The snow cushioned their fall. That much was obvious. And really, I think you're being unnecessarily hard on this season. I thought it was good. On par with season 4 I think. But I don't read the books, so I don't have that jaded, sneering perspective all book readers seem to have regarding the show. It wasn't blow-me-away awesome, but it wasn't terrible.


----------



## Mindfire

Ophiucha said:


> That established a lot of plot threads, important characters, etc. that they really _do_ need to follow through with in order to write a satisfying story. Instead, they're abandoning them left and right.


Or maybe they're just cutting the fat? All the things people are criticizing as unnecessary deviations are just their way of truncating the story, speeding it along to ends that the books would have reached eventually in their own long-winded way. I'd bet this is especially true of Stannis's plot. If you wanted a perfectly accurate adaptation of the books (and why would you ever want that?) The show would probably need twice as many seasons as it's likely to get. Their goal is to finish in seven. Sacrifices must be made.
__________
Copy the forum thread word for word from "## Mindfire" to "left and right.".

## Provided data
__________
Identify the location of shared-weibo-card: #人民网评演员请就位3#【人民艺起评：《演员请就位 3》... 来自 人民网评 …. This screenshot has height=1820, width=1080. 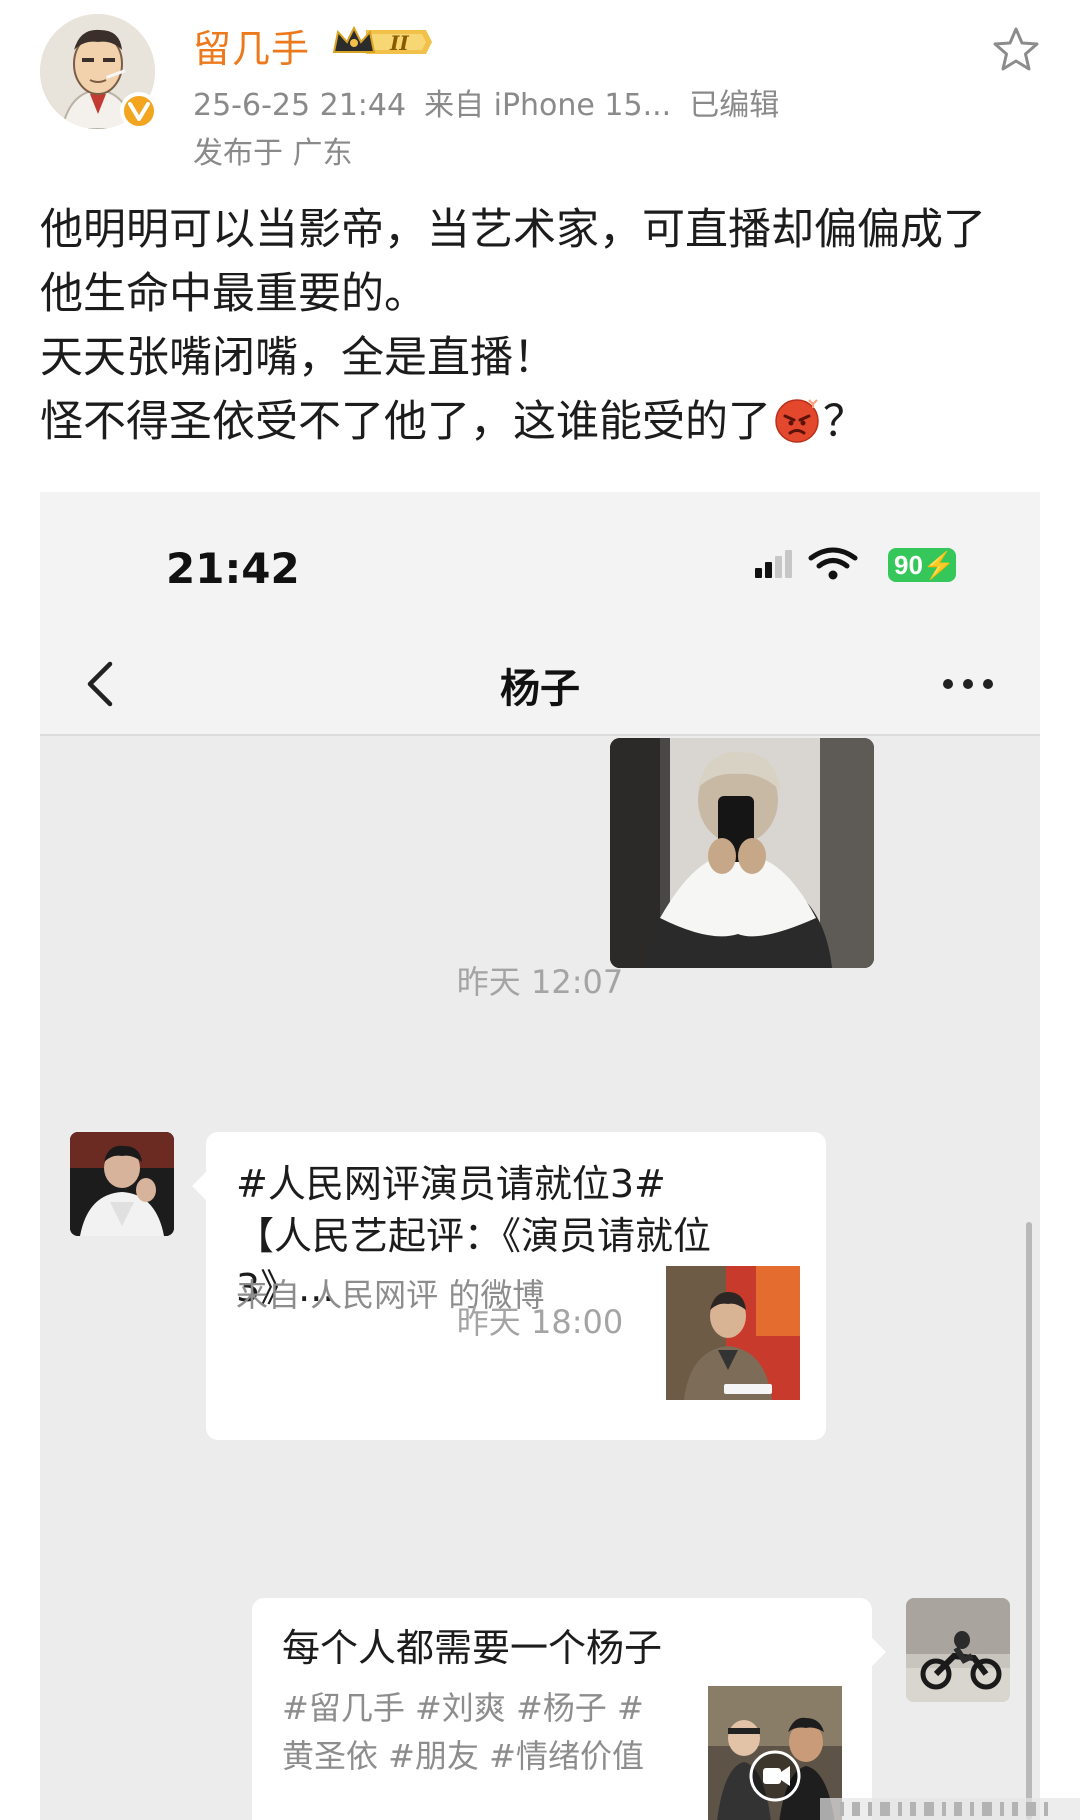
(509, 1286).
__________
## Written response
## Mindfire

Ophiucha said:


> That established a lot of plot threads, important characters, etc. that they really _do_ need to follow through with in order to write a satisfying story. Instead, they're abandoning them left and right.